◆ **Data provided**
╔══

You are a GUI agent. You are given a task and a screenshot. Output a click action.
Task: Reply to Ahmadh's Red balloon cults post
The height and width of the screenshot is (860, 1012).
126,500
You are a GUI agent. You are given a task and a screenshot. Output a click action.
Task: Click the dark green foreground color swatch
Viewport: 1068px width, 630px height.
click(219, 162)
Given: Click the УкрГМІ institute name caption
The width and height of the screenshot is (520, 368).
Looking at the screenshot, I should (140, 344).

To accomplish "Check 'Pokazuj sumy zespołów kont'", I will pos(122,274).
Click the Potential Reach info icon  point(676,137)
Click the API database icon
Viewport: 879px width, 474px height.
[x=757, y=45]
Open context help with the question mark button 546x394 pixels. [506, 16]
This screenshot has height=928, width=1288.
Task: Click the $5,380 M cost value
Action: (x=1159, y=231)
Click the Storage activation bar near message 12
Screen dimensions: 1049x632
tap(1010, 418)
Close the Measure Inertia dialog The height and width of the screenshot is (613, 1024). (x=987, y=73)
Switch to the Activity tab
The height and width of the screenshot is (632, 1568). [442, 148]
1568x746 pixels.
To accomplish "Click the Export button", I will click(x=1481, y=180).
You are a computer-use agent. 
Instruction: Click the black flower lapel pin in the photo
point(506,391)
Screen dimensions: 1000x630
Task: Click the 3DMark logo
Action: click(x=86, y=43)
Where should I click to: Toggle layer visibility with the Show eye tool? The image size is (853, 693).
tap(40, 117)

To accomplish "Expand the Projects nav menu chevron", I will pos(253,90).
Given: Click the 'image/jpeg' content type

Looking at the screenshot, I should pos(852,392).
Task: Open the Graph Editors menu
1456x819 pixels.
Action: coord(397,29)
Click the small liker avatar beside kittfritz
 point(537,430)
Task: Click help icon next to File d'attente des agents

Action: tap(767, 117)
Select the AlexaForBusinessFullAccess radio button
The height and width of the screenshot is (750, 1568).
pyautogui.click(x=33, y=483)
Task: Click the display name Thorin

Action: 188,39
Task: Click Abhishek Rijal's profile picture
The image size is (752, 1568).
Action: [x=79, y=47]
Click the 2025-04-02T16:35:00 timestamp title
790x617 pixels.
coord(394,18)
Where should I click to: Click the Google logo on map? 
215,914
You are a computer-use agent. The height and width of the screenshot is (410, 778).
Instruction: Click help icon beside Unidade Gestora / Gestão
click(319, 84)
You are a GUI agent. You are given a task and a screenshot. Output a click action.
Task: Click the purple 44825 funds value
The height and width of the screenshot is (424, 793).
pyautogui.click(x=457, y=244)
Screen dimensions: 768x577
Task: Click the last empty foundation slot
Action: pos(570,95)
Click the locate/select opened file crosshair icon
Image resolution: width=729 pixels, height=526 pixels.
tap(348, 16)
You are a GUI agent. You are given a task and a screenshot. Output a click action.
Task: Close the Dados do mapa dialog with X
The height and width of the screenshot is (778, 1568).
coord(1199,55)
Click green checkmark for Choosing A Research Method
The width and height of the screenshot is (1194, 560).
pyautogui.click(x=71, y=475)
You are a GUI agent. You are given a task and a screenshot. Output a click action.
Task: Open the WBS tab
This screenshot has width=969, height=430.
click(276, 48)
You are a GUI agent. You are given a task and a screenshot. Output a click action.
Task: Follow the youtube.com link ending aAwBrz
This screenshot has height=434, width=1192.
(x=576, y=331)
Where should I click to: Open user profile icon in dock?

╚══

◆ **Exercise details**
Copy the items above, beginning at the line that has "Task: Click the display name Thorin" and stopping after the line that has "click(319, 84)". Replace "Task" with "Goal" and change nothing else.

◆ **Correct answer**
Goal: Click the display name Thorin

Action: 188,39
Goal: Click Abhishek Rijal's profile picture
The image size is (752, 1568).
Action: [x=79, y=47]
Click the 2025-04-02T16:35:00 timestamp title
790x617 pixels.
coord(394,18)
Where should I click to: Click the Google logo on map? 
215,914
You are a computer-use agent. The height and width of the screenshot is (410, 778).
Instruction: Click help icon beside Unidade Gestora / Gestão
click(319, 84)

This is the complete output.